Islam's prophet doesn't fit Deuteronomy 18:18-22, in fact Mohamet fails on all accounts - they have the point of scripture, but he has a bit part and not, the main part of suffering servant nor King of Israel. The Qur'an actually states Jesus (of virgin birth) is THE Messiah who creates life and takes it, clearly deity (sura 3:45-50) and no, Jesus does not permit that which was not lawful before, Jesus certainly doesn't condone what Mohamet is allowed by his god: waging war (this was done by certain pagan popes) crucifixion and amputation of alternate hand and foot (sura 5:33) in the Qur'an, the Sharia, the Muslim holy law.

I cannot respect leaders who don't get the books out. If Jesus shows us how to do Torah, why does Mohamet do it so differently? why no compassion? why no sure salvation? why no freedom not to follow? (John 6;66)
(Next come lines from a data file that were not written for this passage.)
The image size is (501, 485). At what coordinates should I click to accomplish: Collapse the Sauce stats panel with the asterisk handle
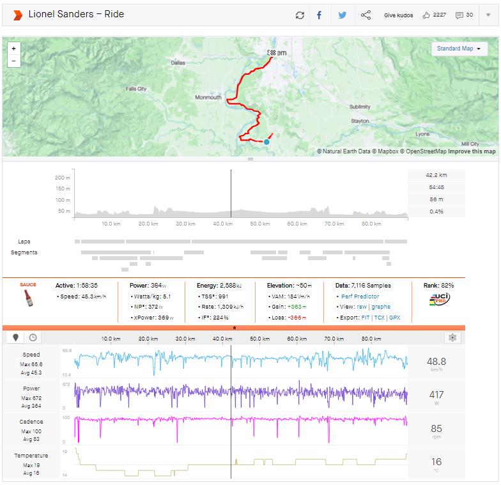(234, 328)
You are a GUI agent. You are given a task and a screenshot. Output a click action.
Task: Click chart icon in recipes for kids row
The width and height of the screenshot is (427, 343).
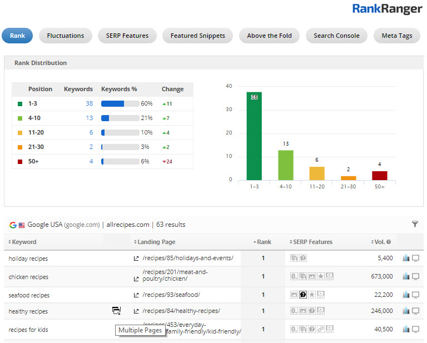point(405,330)
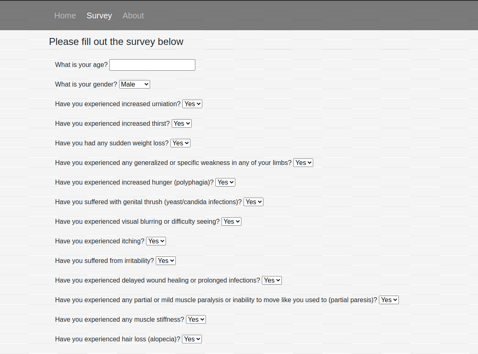Open the gender dropdown showing Male
Screen dimensions: 478x354
[135, 84]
Jesus (John 10) says he must bring IN other sheep - there should be no separate or different religion from his, except for the doctrines of men taught as precepts of the Almight.

John Thomas

April 8th, 2009 2:52pm Report this comment

But all this "building bridges" might just consist of kow-rowing. Abp Williams, and the CofE, are vaey good at endless, decisionless conversations (vide Lambeth 2008), but does any of it change the entrenched hard-line Muslim hatred of converts, their misogyny, and a host of other bad things. Not a bit! Even poor old Prince Charles tried to get Muslim leaders to reject killing of "apostates", and got nowhere. Appeasement - however much we dress it up as something nice, like "dialogue", only benefits the aggressors.

Matt

April 9th, 2009 3:39pm Report this comment

Typical CofE waffle. waffle, waffle, waffle and more waffle. The church has been instrumental in the persecution of Jews for hundreds of years. Complete an utter failure to support the Jews and the clear biblical instruction to do so.

david reilly

April 10th, 2009 1:34pm Report this comment

The usual wishy-washy fiddling from the good old CofE.
The Muslims may talk to you, but it isn't in their psyche to negotiate their position. They will take as much ground as you are willing to give up.
I understand where the church is coming from in relation to the Gospels, but it should never forget that the road to hell is paved with good intentions.

Lydia P Troyer

April 13th, 2009 4:02am Report this comment

The important document "Generous Love" is irrelevant while some religious or political fundementalist is hacking your vicar to death on his altar; documents of committment are easy, just words said about deeds still to be done. When every bishop resigns and volunteers his knowledge in Darfur, Kano, Timor and wherever else Christian worshippers are persecuted and killed for their existance, I will tithe. The CofE has no need of any bishops in Britain, the govt does it all, it's the 3rd world which has need of whatever skills an episcopacy can provide. And as for vicars "forbidding" their congregants certain hymns or carols, let the vestrymen advise the bishop that his man's apostolic call has been voted out and recalled. Replace bad churchmen not the church of England. Same goes for the state religion, the BBC.